• [Текст для чтения]
⁂

Шрифт:
Закладка:
Знакомство с критиком Ивановым-Разумником и восприятие концепции «скифства», близкого к тому, что впоследствии выразит в своих «Скифах» Блок, заставит Есенина окончательно перейти от «деревенской» личины к «городской», «хулиганской». Как показывает в своей статье о литературных масках Есенина Дина Магомедова, уже в сборнике «Голубень» (1918) можно увидеть синтез этих личин: «В программном стихотворении "О Русь, взмахни крылами…", прочерчивая свою поэтическую родословную от Алексея Кольцова с пастушеским рожком до "смиренного Миколая" – Клюева, Есенин создаёт новый и достаточно неожиданный автопортрет озорного богоборца»:
Долга, крута дорога,
Несчётны склоны гор;
Но даже с тайной Бога
Веду я тайно спор.

⁂

• [Данные]
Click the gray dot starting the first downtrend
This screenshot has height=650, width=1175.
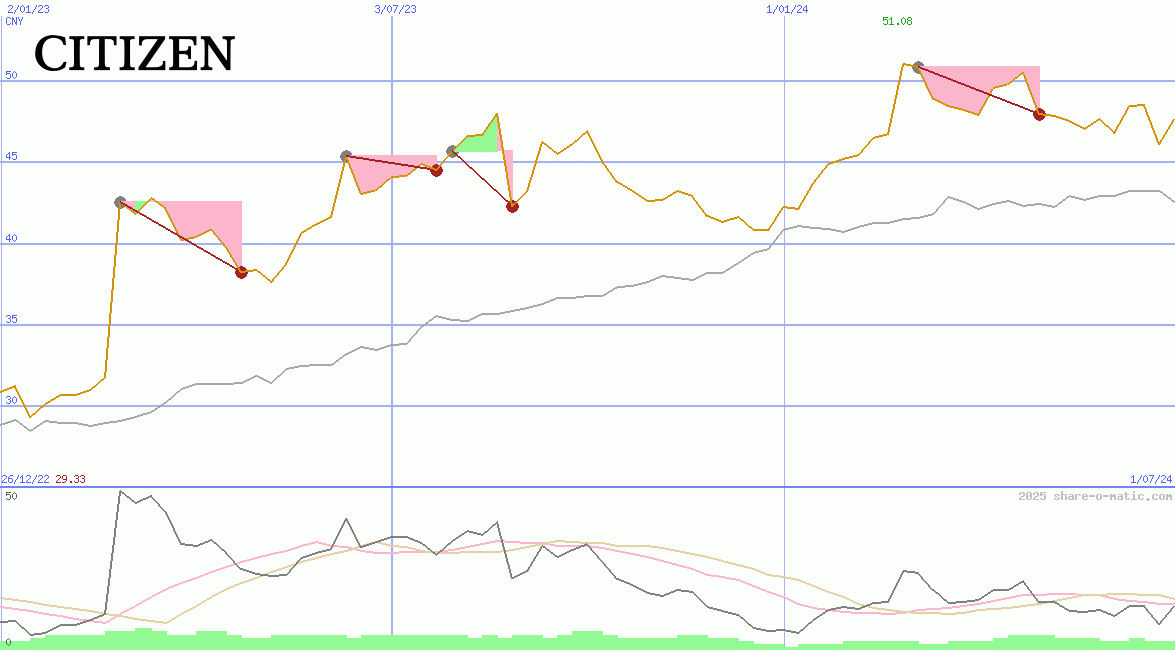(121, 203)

⁂

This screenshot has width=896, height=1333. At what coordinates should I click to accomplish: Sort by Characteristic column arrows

⁂

• [Задание] Воспроизведите целиком приведённый выше текст о литературных масках Есенина, не меняя в нём ни слова.

• [Ответ]
Шрифт:
Закладка:
Знакомство с критиком Ивановым-Разумником и восприятие концепции «скифства», близкого к тому, что впоследствии выразит в своих «Скифах» Блок, заставит Есенина окончательно перейти от «деревенской» личины к «городской», «хулиганской». Как показывает в своей статье о литературных масках Есенина Дина Магомедова, уже в сборнике «Голубень» (1918) можно увидеть синтез этих личин: «В программном стихотворении "О Русь, взмахни крылами…", прочерчивая свою поэтическую родословную от Алексея Кольцова с пастушеским рожком до "смиренного Миколая" – Клюева, Есенин создаёт новый и достаточно неожиданный автопортрет озорного богоборца»:
Долга, крута дорога,
Несчётны склоны гор;
Но даже с тайной Бога
Веду я тайно спор.